**Your assignment**
Please print all of the entries, matching them exactly.

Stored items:
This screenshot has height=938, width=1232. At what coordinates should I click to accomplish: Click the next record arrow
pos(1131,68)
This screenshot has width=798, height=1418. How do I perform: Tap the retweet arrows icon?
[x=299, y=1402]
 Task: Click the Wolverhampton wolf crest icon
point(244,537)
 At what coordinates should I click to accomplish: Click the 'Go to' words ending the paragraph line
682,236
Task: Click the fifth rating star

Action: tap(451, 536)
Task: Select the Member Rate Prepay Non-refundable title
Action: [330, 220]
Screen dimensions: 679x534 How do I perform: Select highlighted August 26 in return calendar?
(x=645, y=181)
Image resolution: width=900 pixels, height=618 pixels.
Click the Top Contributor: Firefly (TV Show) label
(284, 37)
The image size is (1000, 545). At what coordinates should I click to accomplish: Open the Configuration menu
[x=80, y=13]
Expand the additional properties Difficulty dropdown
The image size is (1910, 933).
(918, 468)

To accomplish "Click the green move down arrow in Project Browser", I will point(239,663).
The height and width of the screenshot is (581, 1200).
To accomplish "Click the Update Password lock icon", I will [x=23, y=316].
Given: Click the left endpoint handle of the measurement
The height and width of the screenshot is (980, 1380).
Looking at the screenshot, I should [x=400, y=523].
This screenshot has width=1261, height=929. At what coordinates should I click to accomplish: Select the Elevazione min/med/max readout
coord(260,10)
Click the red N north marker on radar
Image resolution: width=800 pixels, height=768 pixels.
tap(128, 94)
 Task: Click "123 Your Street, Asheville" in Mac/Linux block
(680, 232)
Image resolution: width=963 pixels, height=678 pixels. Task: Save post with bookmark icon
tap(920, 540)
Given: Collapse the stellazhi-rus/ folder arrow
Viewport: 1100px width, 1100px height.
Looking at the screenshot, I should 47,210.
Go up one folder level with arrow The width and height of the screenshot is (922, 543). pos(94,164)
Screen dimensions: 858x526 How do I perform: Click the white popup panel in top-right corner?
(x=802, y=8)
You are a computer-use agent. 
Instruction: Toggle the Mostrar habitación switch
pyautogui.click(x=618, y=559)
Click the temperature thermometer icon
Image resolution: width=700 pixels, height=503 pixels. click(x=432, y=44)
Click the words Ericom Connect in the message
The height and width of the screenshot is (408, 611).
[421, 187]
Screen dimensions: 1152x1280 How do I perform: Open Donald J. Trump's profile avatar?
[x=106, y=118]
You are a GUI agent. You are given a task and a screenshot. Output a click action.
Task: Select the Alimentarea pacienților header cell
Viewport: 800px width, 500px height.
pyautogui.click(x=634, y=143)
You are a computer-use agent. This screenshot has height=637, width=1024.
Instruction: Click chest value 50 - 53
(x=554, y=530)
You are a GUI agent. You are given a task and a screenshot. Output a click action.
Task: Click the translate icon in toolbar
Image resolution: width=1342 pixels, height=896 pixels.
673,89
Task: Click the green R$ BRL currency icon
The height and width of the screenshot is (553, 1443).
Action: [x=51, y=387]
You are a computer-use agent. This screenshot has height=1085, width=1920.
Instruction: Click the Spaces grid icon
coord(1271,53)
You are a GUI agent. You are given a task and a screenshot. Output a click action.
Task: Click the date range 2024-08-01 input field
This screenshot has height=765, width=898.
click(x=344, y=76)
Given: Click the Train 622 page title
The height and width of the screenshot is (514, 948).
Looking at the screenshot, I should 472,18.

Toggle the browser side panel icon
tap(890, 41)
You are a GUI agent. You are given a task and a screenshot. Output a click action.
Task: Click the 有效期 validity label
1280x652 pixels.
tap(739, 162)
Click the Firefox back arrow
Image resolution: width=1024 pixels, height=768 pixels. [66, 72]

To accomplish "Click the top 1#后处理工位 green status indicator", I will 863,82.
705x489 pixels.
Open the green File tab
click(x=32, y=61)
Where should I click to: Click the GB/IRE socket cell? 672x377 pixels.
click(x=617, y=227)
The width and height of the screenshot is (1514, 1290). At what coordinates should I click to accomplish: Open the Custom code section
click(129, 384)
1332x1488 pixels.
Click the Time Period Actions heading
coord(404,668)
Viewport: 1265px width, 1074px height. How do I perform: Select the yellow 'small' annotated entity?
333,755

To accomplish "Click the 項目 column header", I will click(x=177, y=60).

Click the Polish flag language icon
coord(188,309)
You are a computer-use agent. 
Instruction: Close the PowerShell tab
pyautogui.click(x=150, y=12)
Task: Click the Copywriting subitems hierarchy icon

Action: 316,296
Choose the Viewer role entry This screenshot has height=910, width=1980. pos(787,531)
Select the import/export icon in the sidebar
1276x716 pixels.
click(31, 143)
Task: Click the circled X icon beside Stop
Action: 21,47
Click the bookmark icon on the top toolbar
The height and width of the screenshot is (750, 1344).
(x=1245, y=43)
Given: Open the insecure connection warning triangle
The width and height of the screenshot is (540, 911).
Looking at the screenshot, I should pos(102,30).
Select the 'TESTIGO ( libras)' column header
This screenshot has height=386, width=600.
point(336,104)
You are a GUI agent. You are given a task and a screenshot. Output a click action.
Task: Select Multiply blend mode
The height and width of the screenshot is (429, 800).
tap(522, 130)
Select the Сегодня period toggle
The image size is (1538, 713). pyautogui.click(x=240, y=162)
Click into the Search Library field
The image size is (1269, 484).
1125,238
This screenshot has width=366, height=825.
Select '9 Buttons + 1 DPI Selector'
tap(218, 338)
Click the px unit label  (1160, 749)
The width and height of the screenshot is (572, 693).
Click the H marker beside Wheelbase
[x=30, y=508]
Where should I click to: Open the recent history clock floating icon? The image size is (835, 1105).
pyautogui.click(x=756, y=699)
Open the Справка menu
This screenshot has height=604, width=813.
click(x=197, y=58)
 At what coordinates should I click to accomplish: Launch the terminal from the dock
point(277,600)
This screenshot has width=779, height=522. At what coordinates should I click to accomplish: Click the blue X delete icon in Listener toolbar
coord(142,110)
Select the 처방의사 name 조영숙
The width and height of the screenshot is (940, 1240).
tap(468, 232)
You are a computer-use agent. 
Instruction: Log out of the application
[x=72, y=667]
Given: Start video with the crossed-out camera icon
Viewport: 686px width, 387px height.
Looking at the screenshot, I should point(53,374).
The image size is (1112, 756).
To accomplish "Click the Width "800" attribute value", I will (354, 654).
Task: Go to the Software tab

**Your solution**
This screenshot has height=938, width=1232. At what coordinates should I click to accomplish: Click the next record arrow
pos(1131,68)
This screenshot has width=798, height=1418. How do I perform: Tap the retweet arrows icon?
[x=299, y=1402]
 Task: Click the Wolverhampton wolf crest icon
point(244,537)
 At what coordinates should I click to accomplish: Click the 'Go to' words ending the paragraph line
682,236
Task: Click the fifth rating star

Action: tap(451, 536)
Task: Select the Member Rate Prepay Non-refundable title
Action: [330, 220]
Screen dimensions: 679x534 How do I perform: Select highlighted August 26 in return calendar?
(x=645, y=181)
Image resolution: width=900 pixels, height=618 pixels.
Click the Top Contributor: Firefly (TV Show) label
(284, 37)
The image size is (1000, 545). At what coordinates should I click to accomplish: Open the Configuration menu
[x=80, y=13]
Expand the additional properties Difficulty dropdown
The image size is (1910, 933).
(918, 468)

To accomplish "Click the green move down arrow in Project Browser", I will point(239,663).
The height and width of the screenshot is (581, 1200).
To accomplish "Click the Update Password lock icon", I will [x=23, y=316].
Given: Click the left endpoint handle of the measurement
The height and width of the screenshot is (980, 1380).
Looking at the screenshot, I should [x=400, y=523].
This screenshot has width=1261, height=929. At what coordinates should I click to accomplish: Select the Elevazione min/med/max readout
coord(260,10)
Click the red N north marker on radar
Image resolution: width=800 pixels, height=768 pixels.
tap(128, 94)
 Task: Click "123 Your Street, Asheville" in Mac/Linux block
(680, 232)
Image resolution: width=963 pixels, height=678 pixels. Task: Save post with bookmark icon
tap(920, 540)
Given: Collapse the stellazhi-rus/ folder arrow
Viewport: 1100px width, 1100px height.
Looking at the screenshot, I should 47,210.
Go up one folder level with arrow The width and height of the screenshot is (922, 543). pos(94,164)
Screen dimensions: 858x526 How do I perform: Click the white popup panel in top-right corner?
(x=802, y=8)
You are a computer-use agent. 
Instruction: Toggle the Mostrar habitación switch
pyautogui.click(x=618, y=559)
Click the temperature thermometer icon
Image resolution: width=700 pixels, height=503 pixels. click(x=432, y=44)
Click the words Ericom Connect in the message
The height and width of the screenshot is (408, 611).
[421, 187]
Screen dimensions: 1152x1280 How do I perform: Open Donald J. Trump's profile avatar?
[x=106, y=118]
You are a GUI agent. You are given a task and a screenshot. Output a click action.
Task: Select the Alimentarea pacienților header cell
Viewport: 800px width, 500px height.
pyautogui.click(x=634, y=143)
You are a computer-use agent. This screenshot has height=637, width=1024.
Instruction: Click chest value 50 - 53
(x=554, y=530)
You are a GUI agent. You are given a task and a screenshot. Output a click action.
Task: Click the translate icon in toolbar
Image resolution: width=1342 pixels, height=896 pixels.
673,89
Task: Click the green R$ BRL currency icon
The height and width of the screenshot is (553, 1443).
Action: [x=51, y=387]
You are a computer-use agent. This screenshot has height=1085, width=1920.
Instruction: Click the Spaces grid icon
coord(1271,53)
You are a GUI agent. You are given a task and a screenshot. Output a click action.
Task: Click the date range 2024-08-01 input field
This screenshot has height=765, width=898.
click(x=344, y=76)
Given: Click the Train 622 page title
The height and width of the screenshot is (514, 948).
Looking at the screenshot, I should 472,18.

Toggle the browser side panel icon
tap(890, 41)
You are a GUI agent. You are given a task and a screenshot. Output a click action.
Task: Click the 有效期 validity label
1280x652 pixels.
tap(739, 162)
Click the Firefox back arrow
Image resolution: width=1024 pixels, height=768 pixels. [66, 72]

To accomplish "Click the top 1#后处理工位 green status indicator", I will 863,82.
705x489 pixels.
Open the green File tab
click(x=32, y=61)
Where should I click to: Click the GB/IRE socket cell? 672x377 pixels.
click(x=617, y=227)
The width and height of the screenshot is (1514, 1290). At what coordinates should I click to accomplish: Open the Custom code section
click(129, 384)
1332x1488 pixels.
Click the Time Period Actions heading
coord(404,668)
Viewport: 1265px width, 1074px height. How do I perform: Select the yellow 'small' annotated entity?
333,755

To accomplish "Click the 項目 column header", I will click(x=177, y=60).

Click the Polish flag language icon
coord(188,309)
You are a computer-use agent. 
Instruction: Close the PowerShell tab
pyautogui.click(x=150, y=12)
Task: Click the Copywriting subitems hierarchy icon

Action: 316,296
Choose the Viewer role entry This screenshot has height=910, width=1980. pos(787,531)
Select the import/export icon in the sidebar
1276x716 pixels.
click(31, 143)
Task: Click the circled X icon beside Stop
Action: 21,47
Click the bookmark icon on the top toolbar
The height and width of the screenshot is (750, 1344).
(x=1245, y=43)
Given: Open the insecure connection warning triangle
The width and height of the screenshot is (540, 911).
Looking at the screenshot, I should pos(102,30).
Select the 'TESTIGO ( libras)' column header
This screenshot has height=386, width=600.
point(336,104)
You are a GUI agent. You are given a task and a screenshot. Output a click action.
Task: Select Multiply blend mode
The height and width of the screenshot is (429, 800).
tap(522, 130)
Select the Сегодня period toggle
The image size is (1538, 713). pyautogui.click(x=240, y=162)
Click into the Search Library field
The image size is (1269, 484).
1125,238
This screenshot has width=366, height=825.
Select '9 Buttons + 1 DPI Selector'
tap(218, 338)
Click the px unit label  (1160, 749)
The width and height of the screenshot is (572, 693).
Click the H marker beside Wheelbase
[x=30, y=508]
Where should I click to: Open the recent history clock floating icon? The image size is (835, 1105).
pyautogui.click(x=756, y=699)
Open the Справка menu
This screenshot has height=604, width=813.
click(x=197, y=58)
 At what coordinates should I click to accomplish: Launch the terminal from the dock
point(277,600)
This screenshot has width=779, height=522. At what coordinates should I click to accomplish: Click the blue X delete icon in Listener toolbar
coord(142,110)
Select the 처방의사 name 조영숙
The width and height of the screenshot is (940, 1240).
tap(468, 232)
You are a computer-use agent. 
Instruction: Log out of the application
[x=72, y=667]
Given: Start video with the crossed-out camera icon
Viewport: 686px width, 387px height.
Looking at the screenshot, I should point(53,374).
The image size is (1112, 756).
To accomplish "Click the Width "800" attribute value", I will (354, 654).
Task: Go to the Software tab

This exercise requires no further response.